What you should do - Transcribe the data below verbatim, starting at the line containing "This screenshot has height=898, width=1558." and ending at the line containing "[1476, 809]", with both of those lines included. Omit the pictures.

Listing -
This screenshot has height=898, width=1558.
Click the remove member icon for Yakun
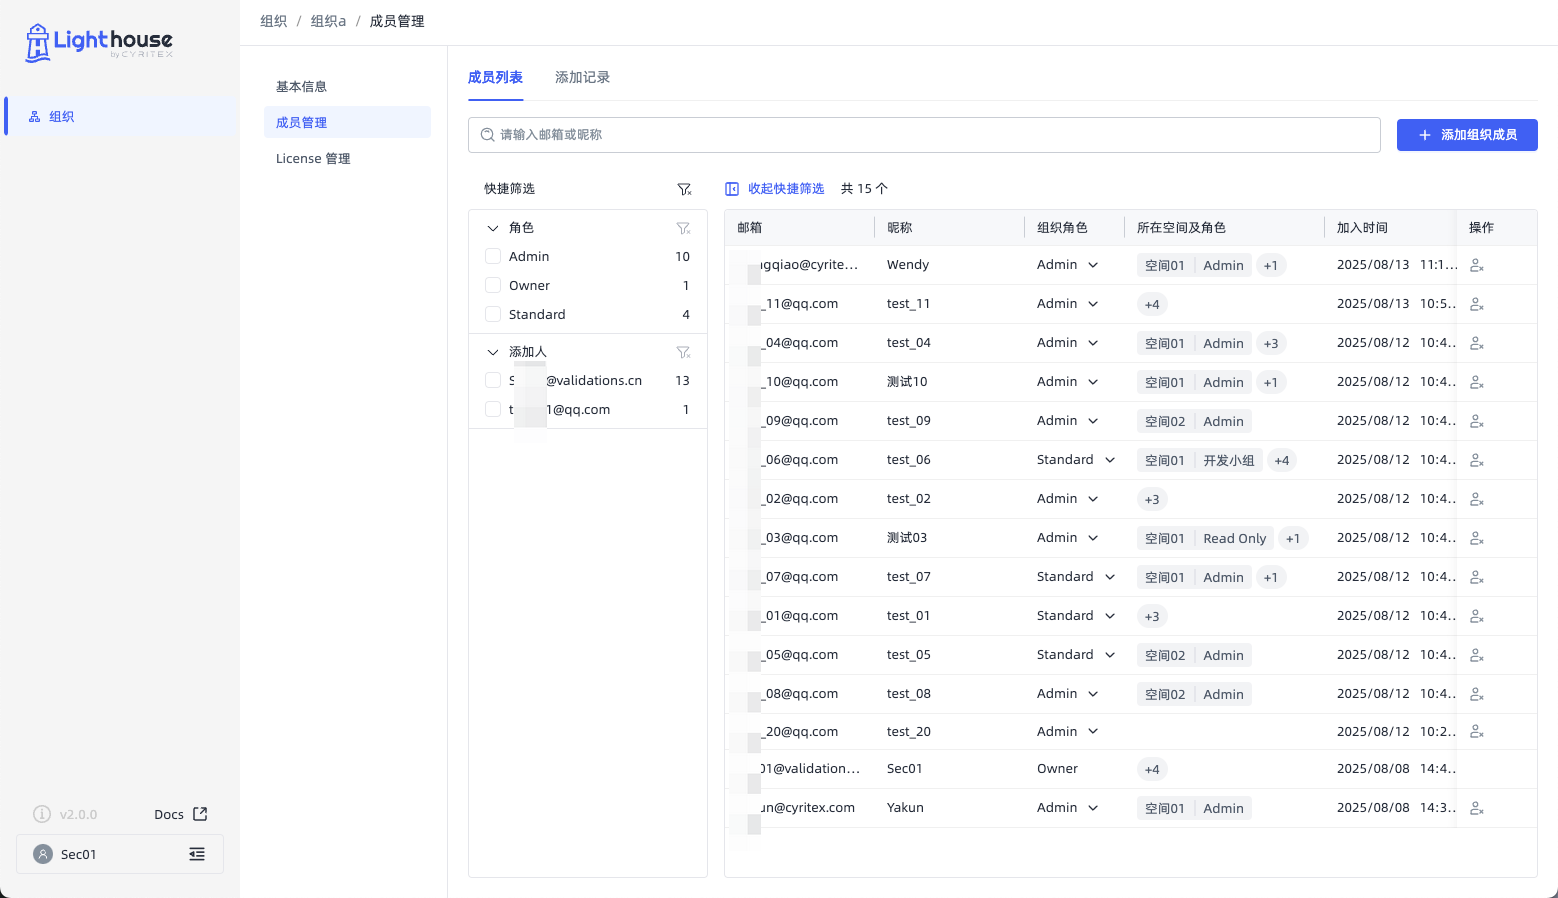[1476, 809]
--
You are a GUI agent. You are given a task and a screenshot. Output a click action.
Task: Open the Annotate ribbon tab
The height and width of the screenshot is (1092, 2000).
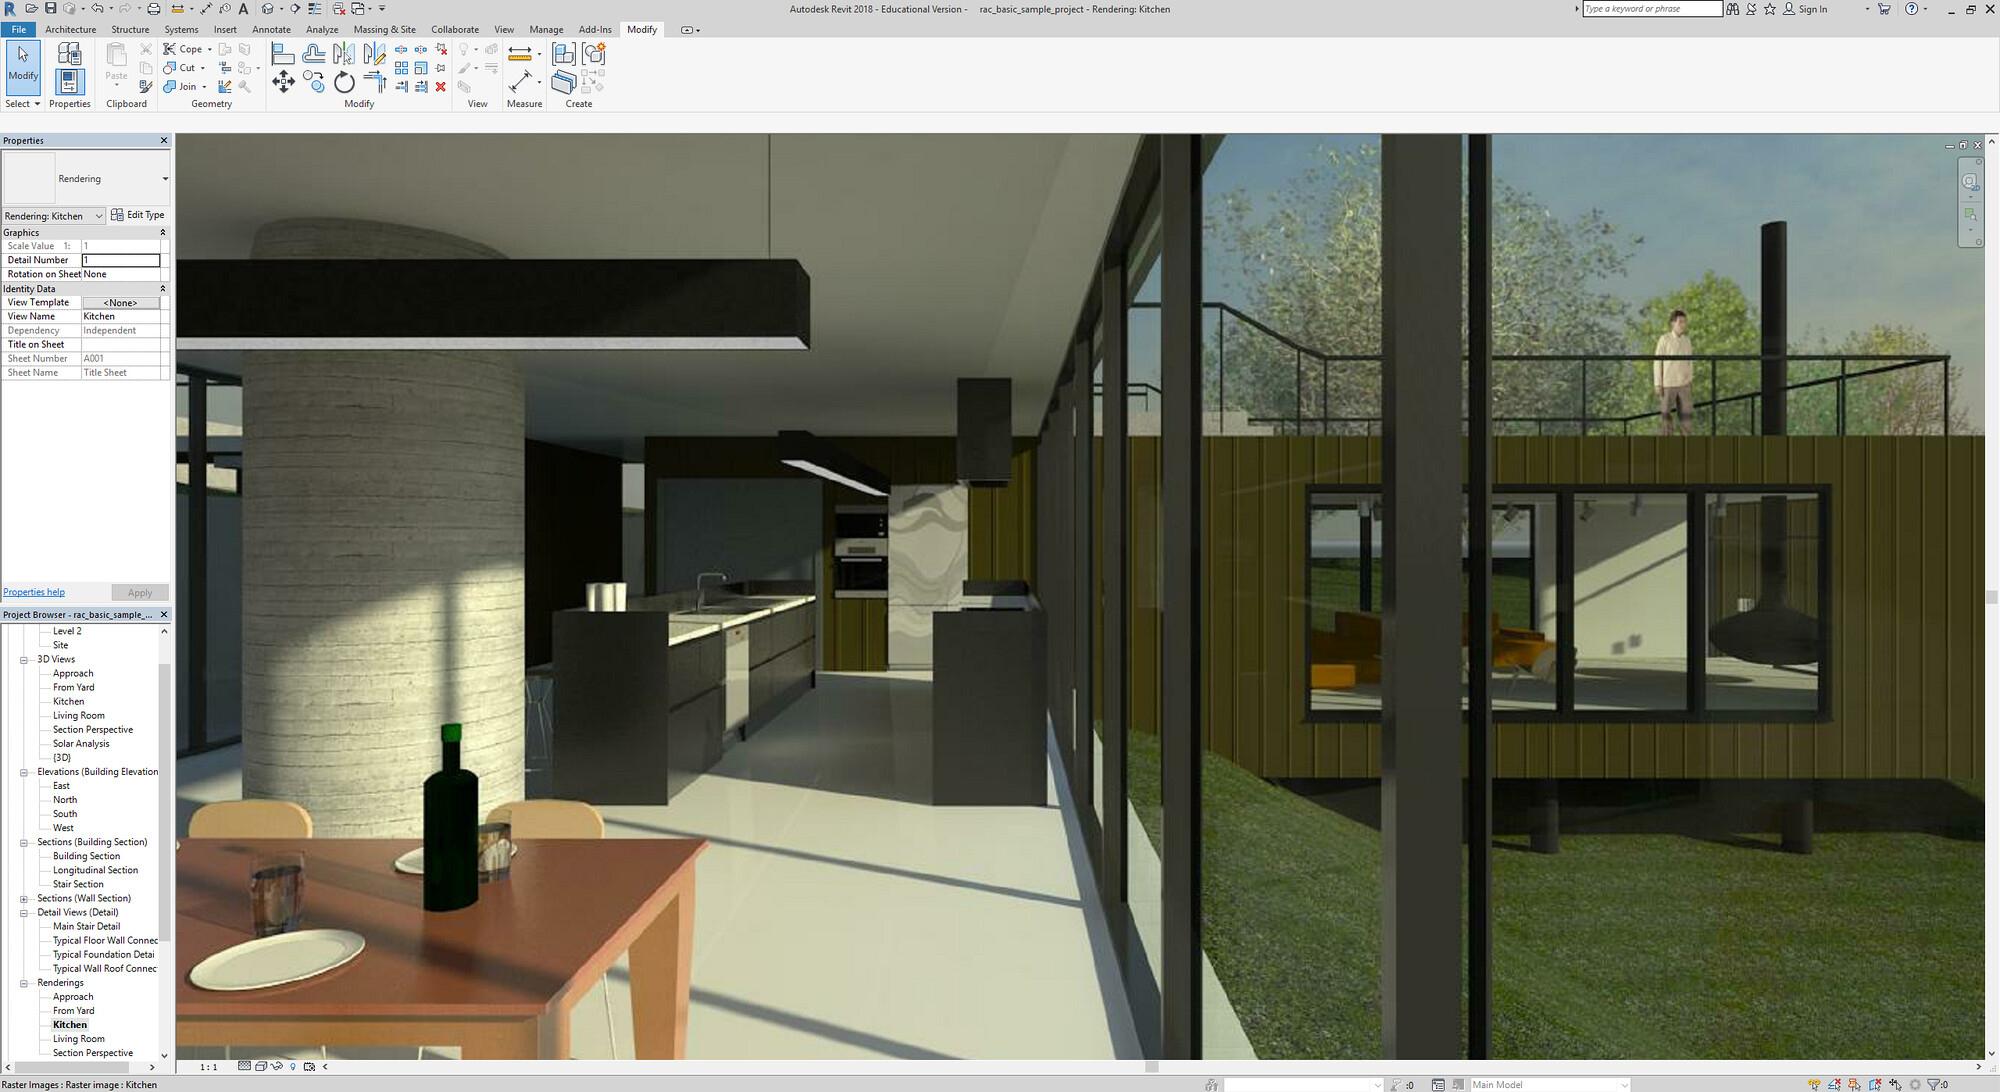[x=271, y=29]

Finished answer -
This screenshot has height=898, width=1558.
Click the remove member icon for Yakun
[1476, 809]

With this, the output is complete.